--- START Recorded information ---
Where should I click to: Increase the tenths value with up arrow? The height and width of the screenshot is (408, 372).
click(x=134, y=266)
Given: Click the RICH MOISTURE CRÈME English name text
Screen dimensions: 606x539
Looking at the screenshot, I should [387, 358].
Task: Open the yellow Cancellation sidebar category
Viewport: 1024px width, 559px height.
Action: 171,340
--- END Recorded information ---
--- START Recorded information ---
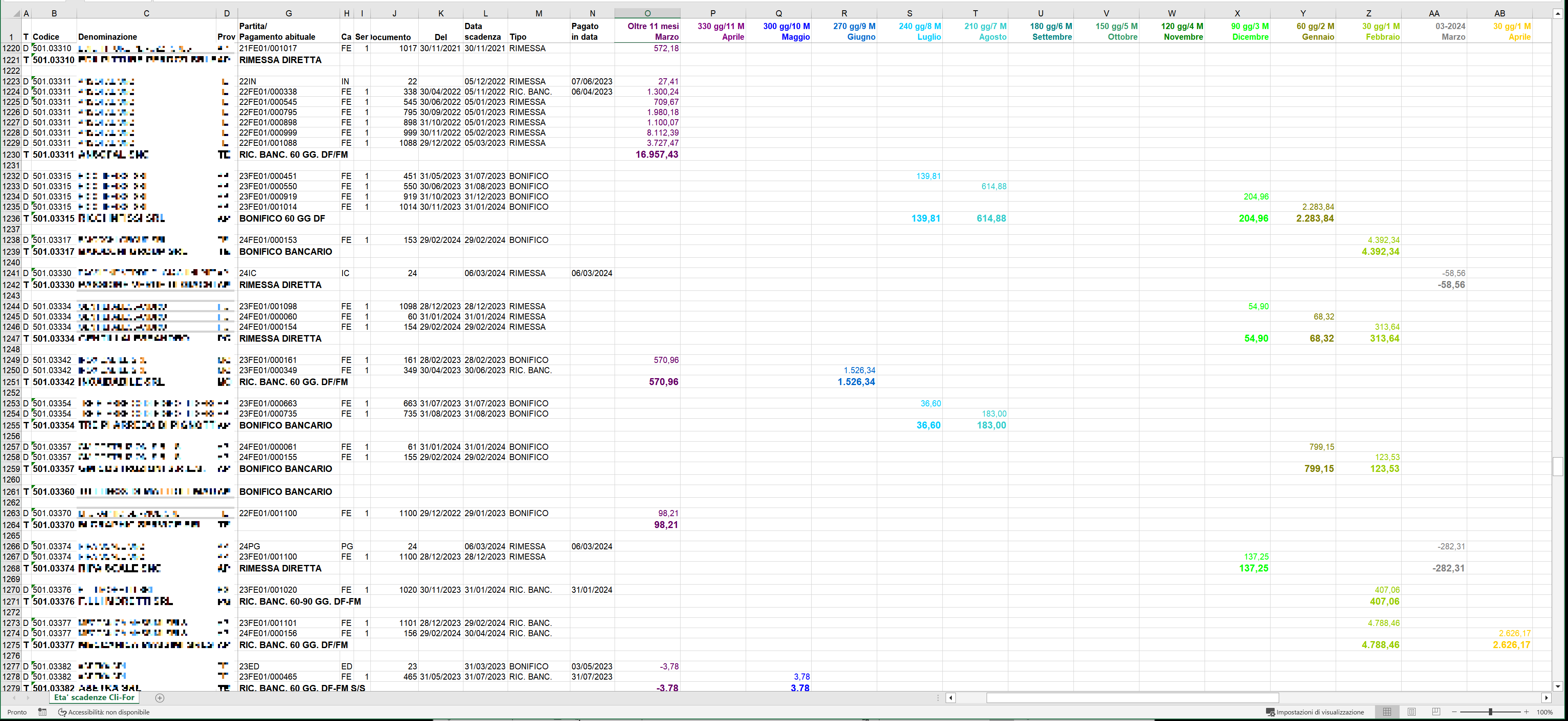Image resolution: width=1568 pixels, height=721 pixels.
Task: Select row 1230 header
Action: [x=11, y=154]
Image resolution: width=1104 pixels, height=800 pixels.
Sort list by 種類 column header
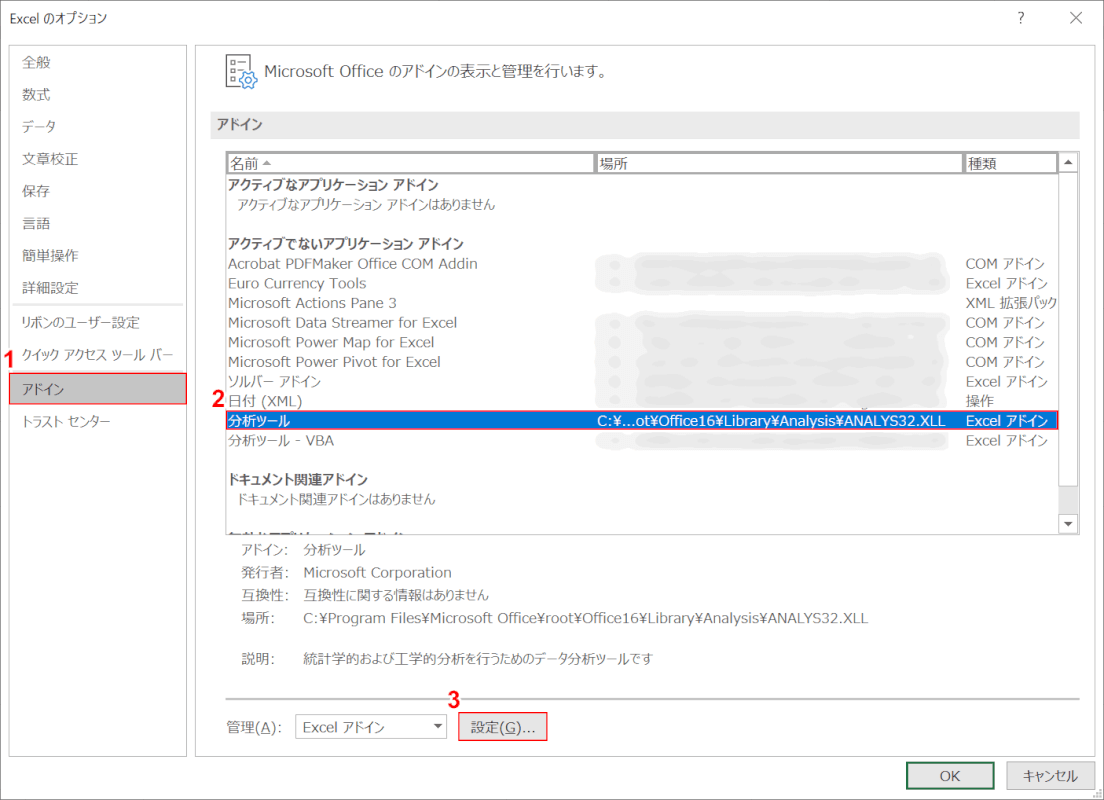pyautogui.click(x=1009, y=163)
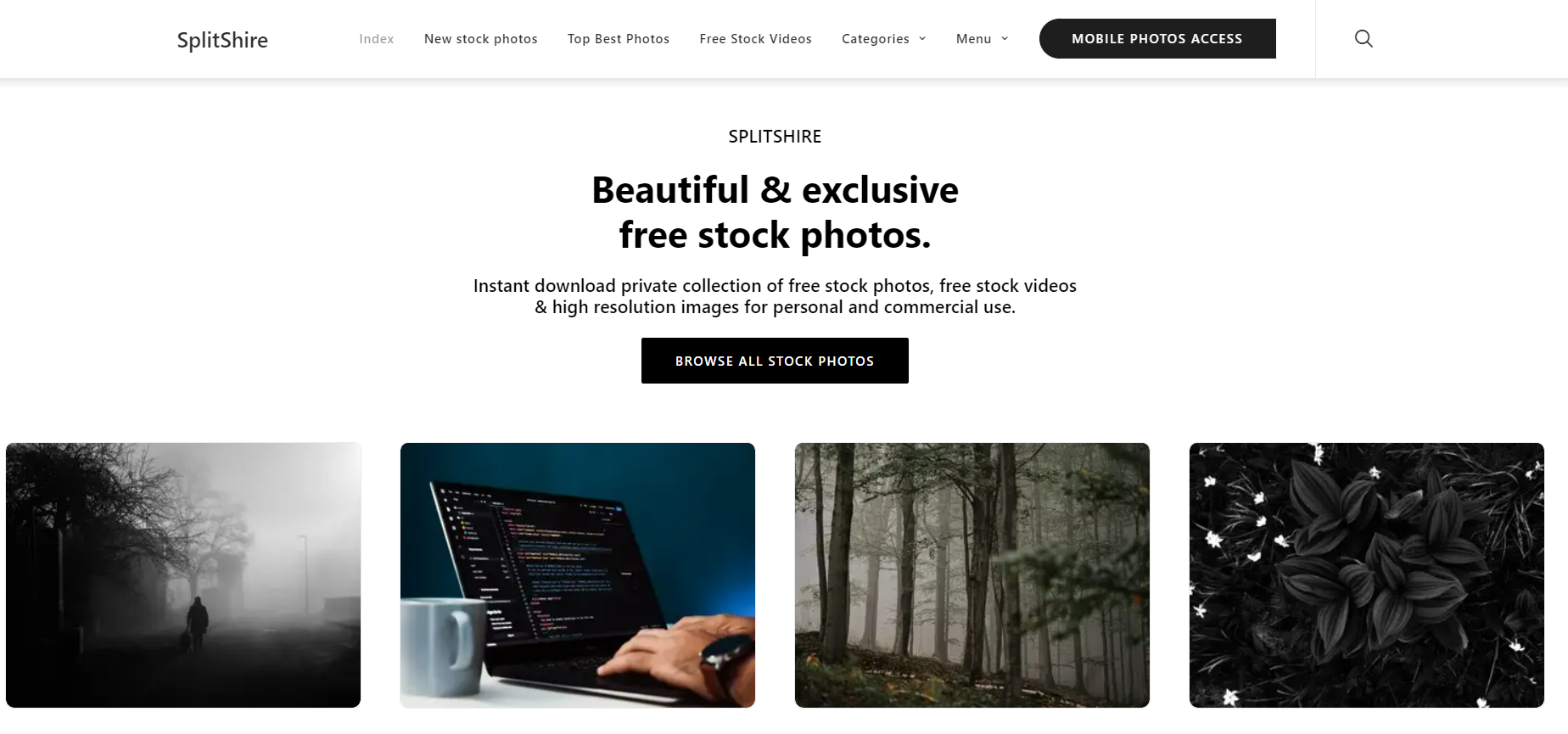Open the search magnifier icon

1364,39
--- END Recorded information ---
**Aim**
Please return the rows from the line containing "Task: Open the" through the line containing "Action: 171,340", both included, copied character for character.

**Output of the exercise**
Task: Open the yellow Cancellation sidebar category
Viewport: 1024px width, 559px height.
Action: 171,340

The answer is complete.